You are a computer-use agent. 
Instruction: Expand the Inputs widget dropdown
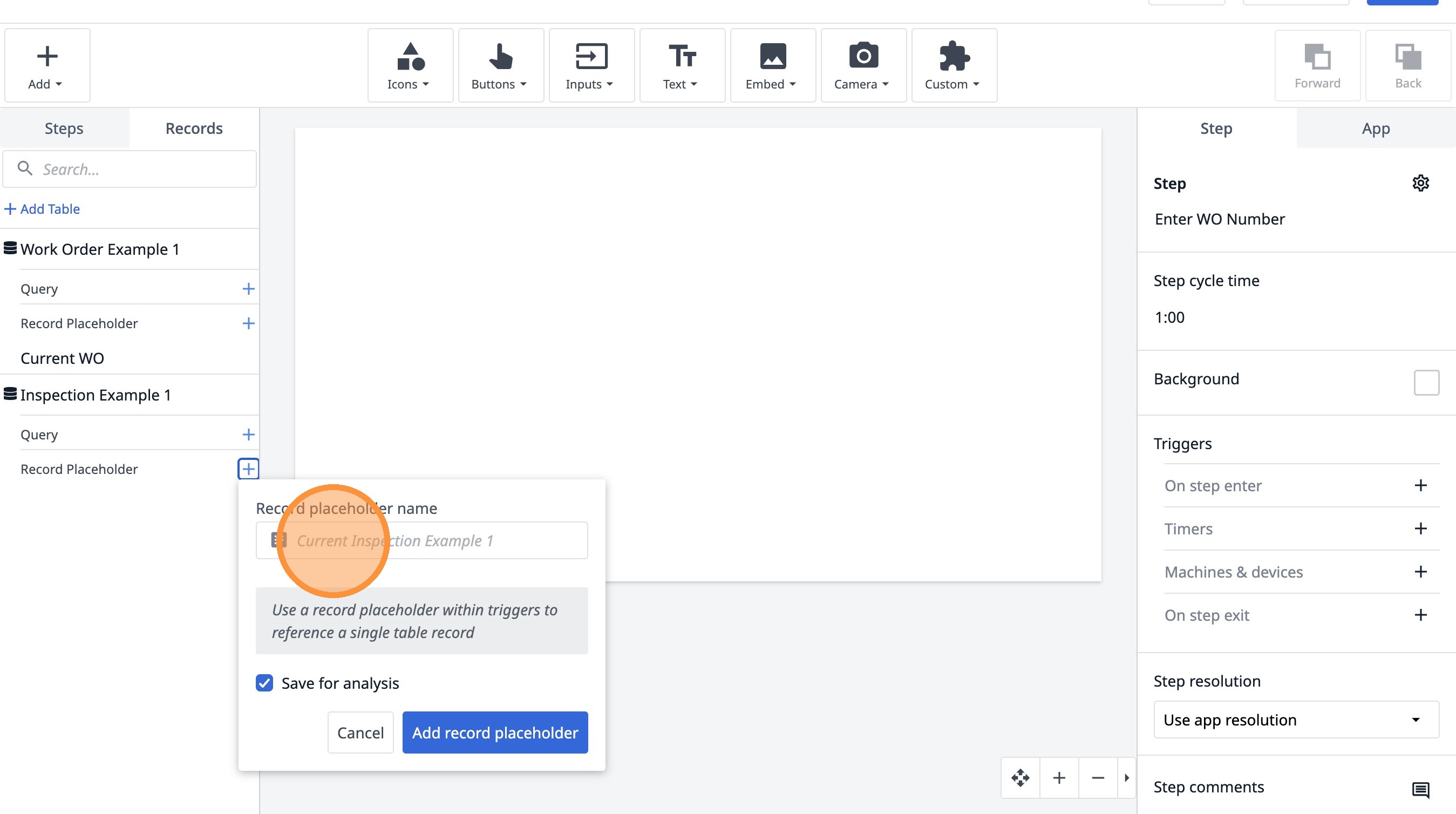[x=591, y=65]
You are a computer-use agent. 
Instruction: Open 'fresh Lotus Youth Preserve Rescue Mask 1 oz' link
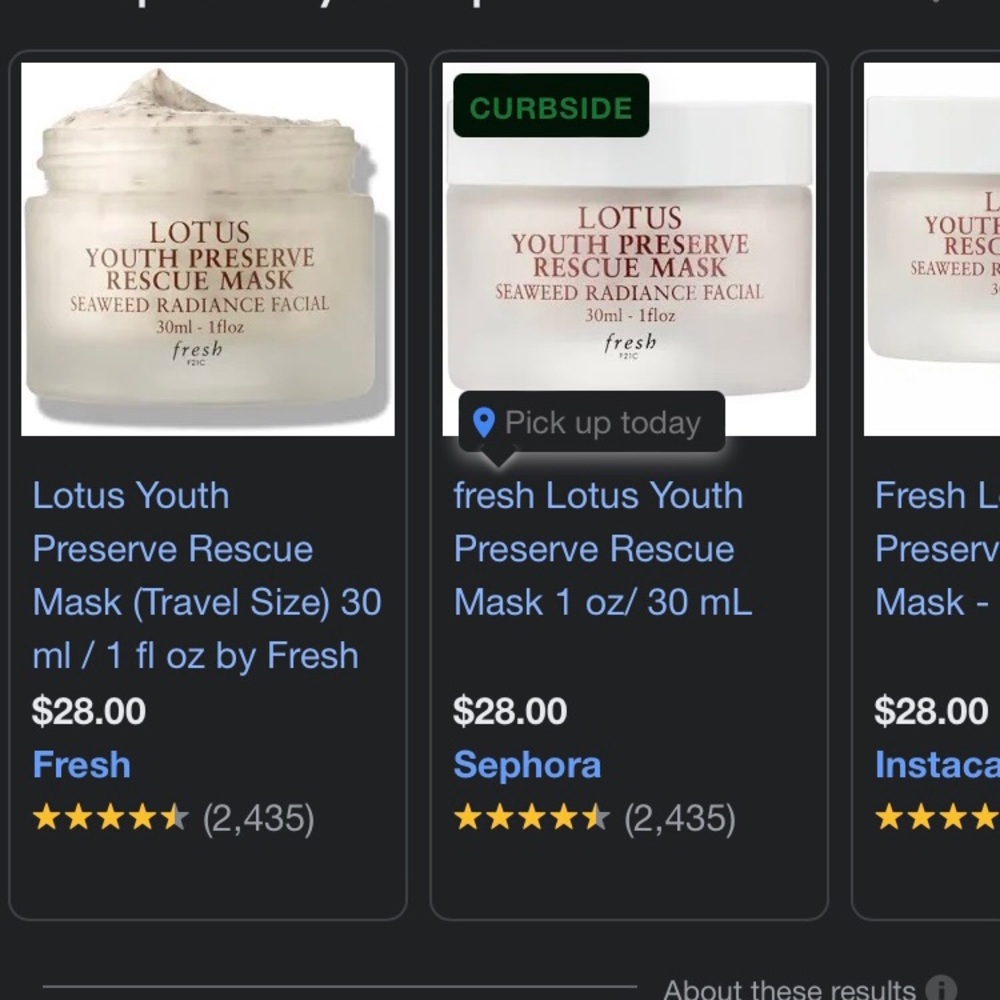603,548

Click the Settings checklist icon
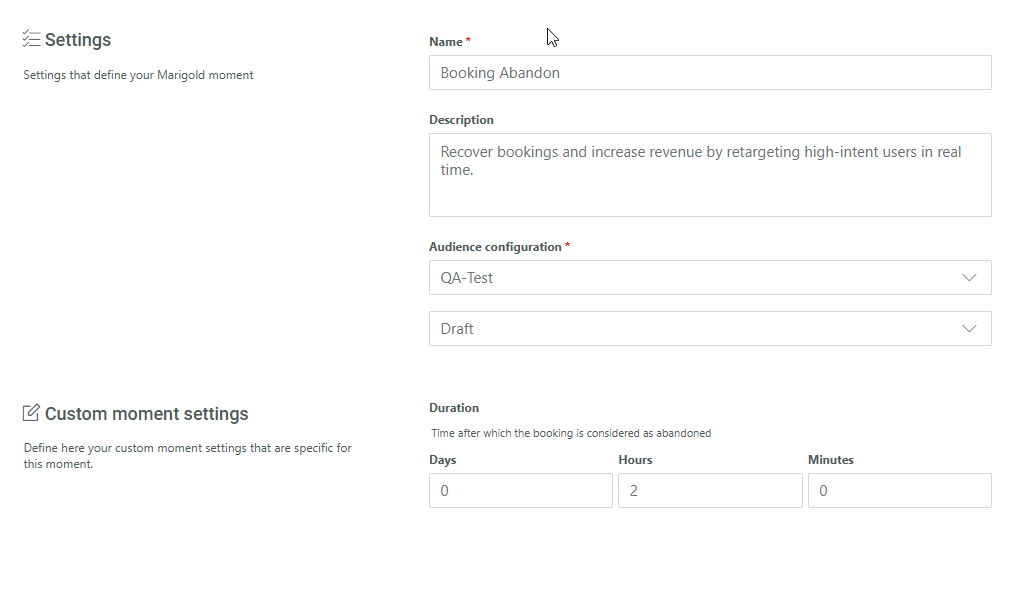pyautogui.click(x=31, y=40)
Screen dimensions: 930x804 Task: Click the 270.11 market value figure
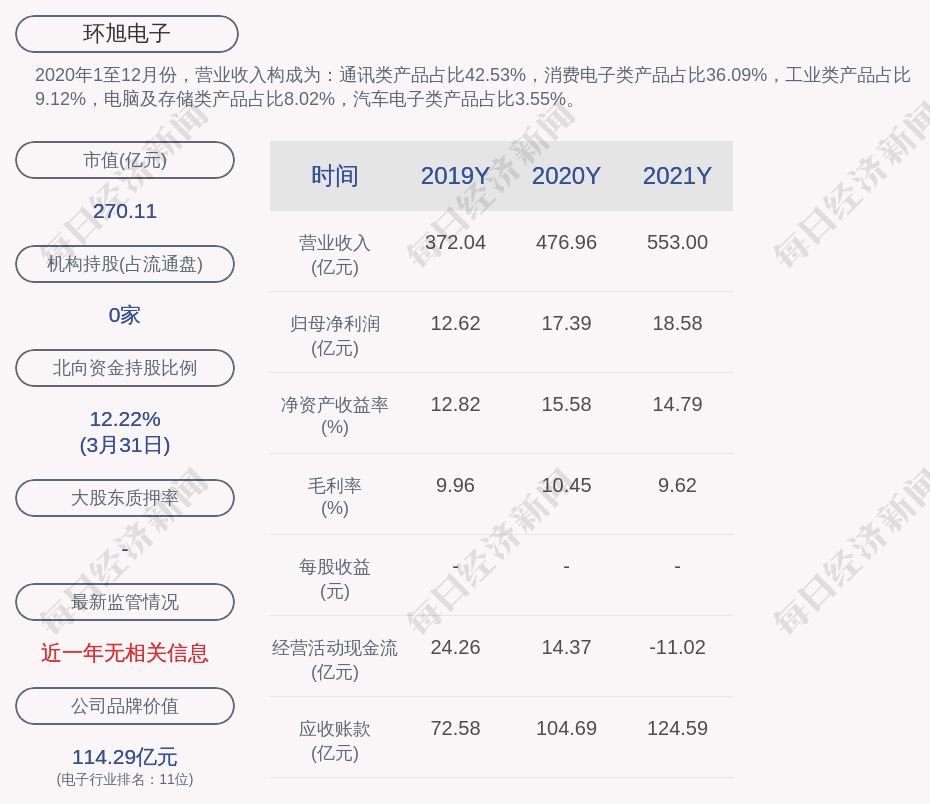tap(125, 211)
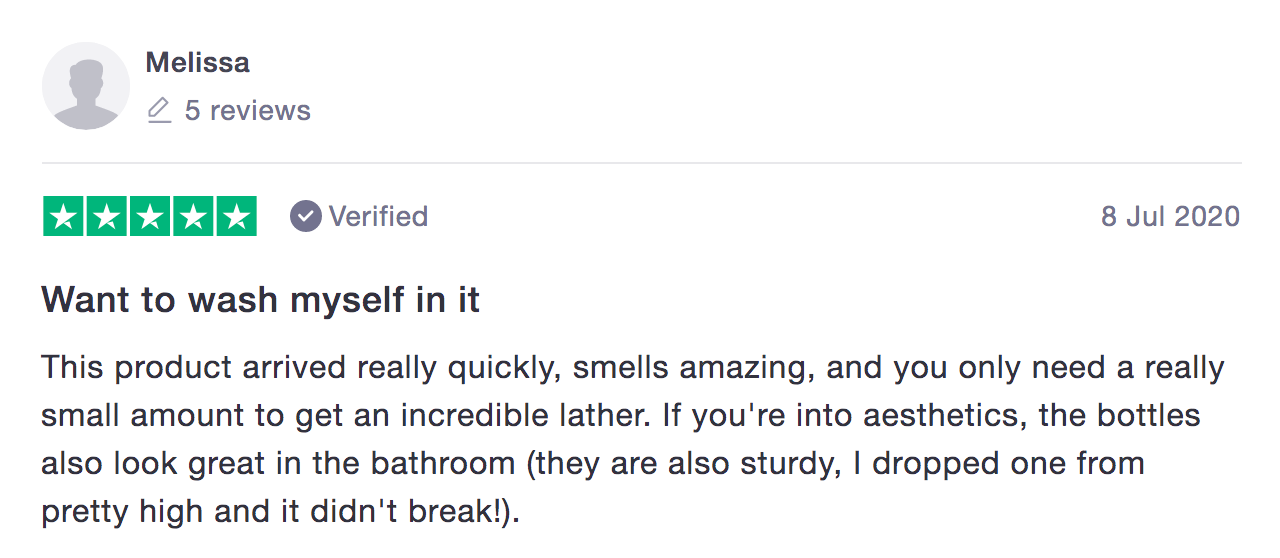The width and height of the screenshot is (1280, 558).
Task: Open the "5 reviews" count link
Action: [x=248, y=110]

□ □ □ □ □

Problem description: Rewrite all of the records above, replacing each occurrence of "computer-use agent" with "desktop automation agent" and keeping every other part the same. Leave the pictures out of your answer.

Exercise answer:
You are a desktop automation agent. 
Instruction: Expand the Inputs widget dropdown
[x=591, y=65]
You are a desktop automation agent. 
Instruction: Open 'fresh Lotus Youth Preserve Rescue Mask 1 oz' link
603,548

Click the Settings checklist icon
pyautogui.click(x=31, y=40)
Screen dimensions: 930x804 Task: Click the 270.11 market value figure
tap(125, 211)
The width and height of the screenshot is (1280, 558).
Task: Open the "5 reviews" count link
Action: [x=248, y=110]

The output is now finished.